• YOUR ASSIGNMENT: Repeat the data as given. Images do not go in the copy.

• DATA RECORDS:
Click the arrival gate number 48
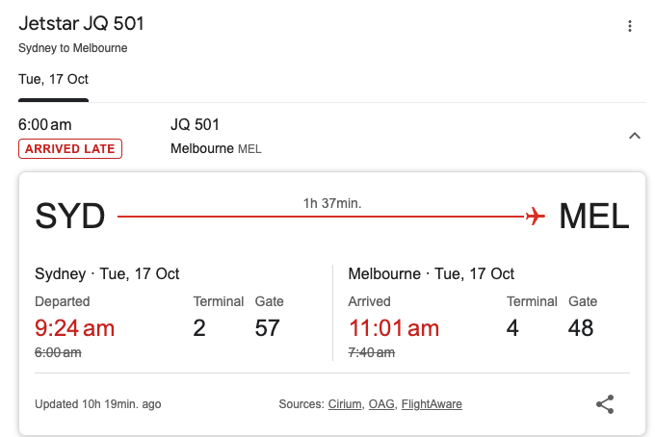pos(581,327)
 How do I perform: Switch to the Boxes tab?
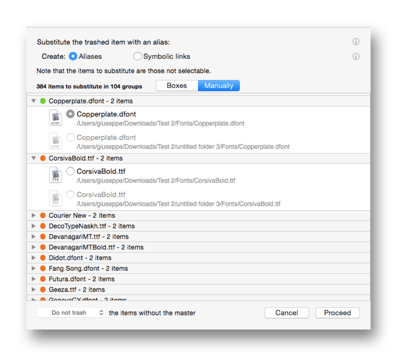tap(177, 86)
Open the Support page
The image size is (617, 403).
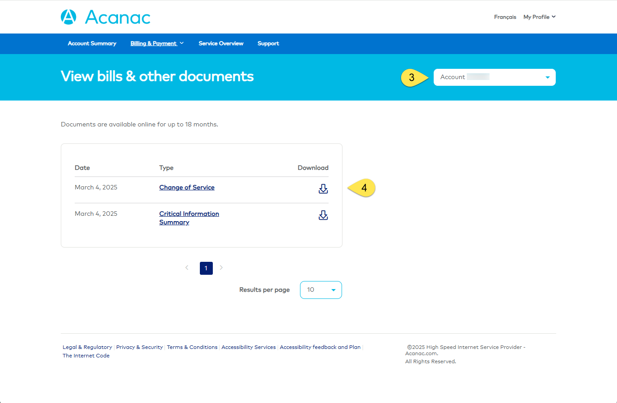coord(268,43)
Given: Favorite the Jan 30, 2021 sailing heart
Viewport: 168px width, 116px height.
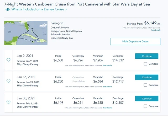Looking at the screenshot, I should coord(8,102).
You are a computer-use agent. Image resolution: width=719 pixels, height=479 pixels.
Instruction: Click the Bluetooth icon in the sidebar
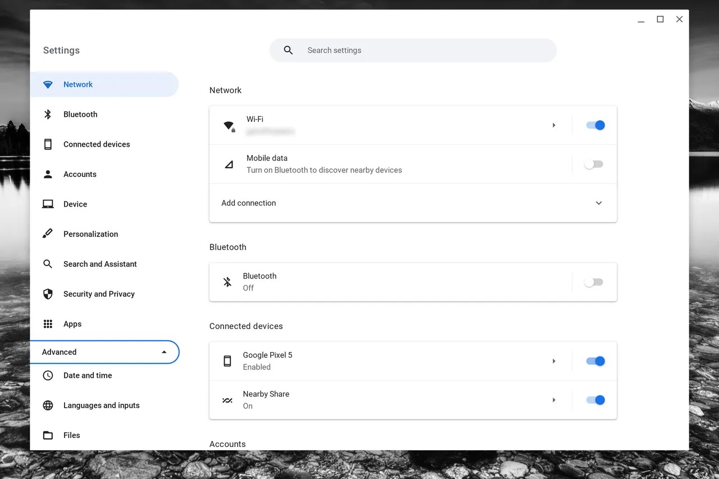(48, 115)
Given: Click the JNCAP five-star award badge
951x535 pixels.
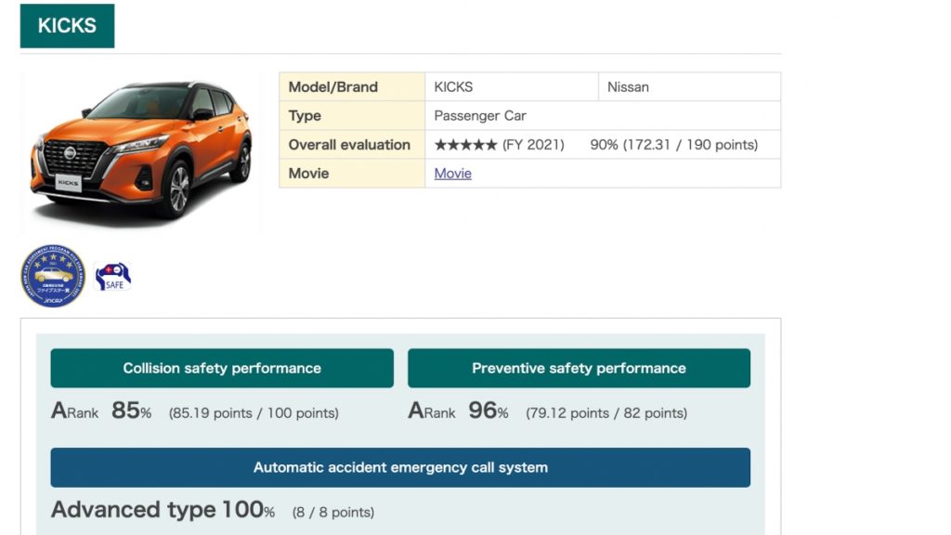Looking at the screenshot, I should click(53, 276).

• EXERCISE RESPONSE:
Click the arrival gate number 48
pos(581,327)
 How do I perform: Switch to the Boxes tab?
tap(177, 86)
Open the Support page
The image size is (617, 403).
coord(268,43)
Given: Favorite the Jan 30, 2021 sailing heart
Viewport: 168px width, 116px height.
Looking at the screenshot, I should coord(8,102).
You are a computer-use agent. Image resolution: width=719 pixels, height=479 pixels.
Instruction: Click the Bluetooth icon in the sidebar
(48, 115)
Given: Click the JNCAP five-star award badge
951x535 pixels.
Looking at the screenshot, I should click(53, 276).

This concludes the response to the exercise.